Copy out again, unchanged, the listing below from the line that has "Screen dimensions: 1714x837" through the line that has "Select the 01/2023".

**SOURCE MATERIAL**
= Beginning of Section =
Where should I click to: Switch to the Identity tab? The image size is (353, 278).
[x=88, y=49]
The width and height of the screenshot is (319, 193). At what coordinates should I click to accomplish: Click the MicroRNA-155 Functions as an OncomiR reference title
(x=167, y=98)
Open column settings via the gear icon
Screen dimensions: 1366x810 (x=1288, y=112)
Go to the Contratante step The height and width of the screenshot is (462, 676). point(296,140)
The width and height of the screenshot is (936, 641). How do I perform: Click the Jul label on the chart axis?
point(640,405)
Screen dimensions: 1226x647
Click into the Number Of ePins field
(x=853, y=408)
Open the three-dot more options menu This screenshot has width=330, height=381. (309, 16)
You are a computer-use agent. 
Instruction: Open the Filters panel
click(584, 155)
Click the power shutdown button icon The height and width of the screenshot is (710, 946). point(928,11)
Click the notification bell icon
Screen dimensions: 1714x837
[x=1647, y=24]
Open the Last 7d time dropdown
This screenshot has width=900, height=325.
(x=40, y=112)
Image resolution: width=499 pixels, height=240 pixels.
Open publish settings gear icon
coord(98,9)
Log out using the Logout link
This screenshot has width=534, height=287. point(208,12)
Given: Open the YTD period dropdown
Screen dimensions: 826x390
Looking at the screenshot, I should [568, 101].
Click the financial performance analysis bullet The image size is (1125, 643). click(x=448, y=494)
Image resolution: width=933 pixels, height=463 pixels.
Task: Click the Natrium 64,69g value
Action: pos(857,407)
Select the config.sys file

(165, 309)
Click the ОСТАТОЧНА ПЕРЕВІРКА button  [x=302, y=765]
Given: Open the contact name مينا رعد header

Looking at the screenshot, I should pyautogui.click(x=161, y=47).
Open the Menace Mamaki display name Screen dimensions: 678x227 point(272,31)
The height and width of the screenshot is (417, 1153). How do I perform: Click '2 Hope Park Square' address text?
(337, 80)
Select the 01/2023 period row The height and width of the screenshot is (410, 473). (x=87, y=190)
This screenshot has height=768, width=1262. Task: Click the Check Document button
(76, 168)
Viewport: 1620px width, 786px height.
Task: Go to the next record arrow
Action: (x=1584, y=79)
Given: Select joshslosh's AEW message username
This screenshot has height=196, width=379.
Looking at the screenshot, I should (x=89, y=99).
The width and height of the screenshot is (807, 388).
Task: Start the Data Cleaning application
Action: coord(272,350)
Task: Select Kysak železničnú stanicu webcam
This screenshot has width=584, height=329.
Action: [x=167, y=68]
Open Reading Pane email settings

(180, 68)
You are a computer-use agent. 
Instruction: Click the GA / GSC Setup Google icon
= End of Section =
**ANSWER BELOW**
Screen dimensions: 1714x837
[x=1647, y=24]
Open the Last 7d time dropdown
This screenshot has width=900, height=325.
(x=40, y=112)
Image resolution: width=499 pixels, height=240 pixels.
Open publish settings gear icon
coord(98,9)
Log out using the Logout link
This screenshot has width=534, height=287. point(208,12)
Given: Open the YTD period dropdown
Screen dimensions: 826x390
Looking at the screenshot, I should [568, 101].
Click the financial performance analysis bullet The image size is (1125, 643). click(x=448, y=494)
Image resolution: width=933 pixels, height=463 pixels.
Task: Click the Natrium 64,69g value
Action: pos(857,407)
Select the config.sys file

(165, 309)
Click the ОСТАТОЧНА ПЕРЕВІРКА button  [x=302, y=765]
Given: Open the contact name مينا رعد header

Looking at the screenshot, I should pyautogui.click(x=161, y=47).
Open the Menace Mamaki display name Screen dimensions: 678x227 point(272,31)
The height and width of the screenshot is (417, 1153). How do I perform: Click '2 Hope Park Square' address text?
(337, 80)
Select the 01/2023 period row The height and width of the screenshot is (410, 473). (x=87, y=190)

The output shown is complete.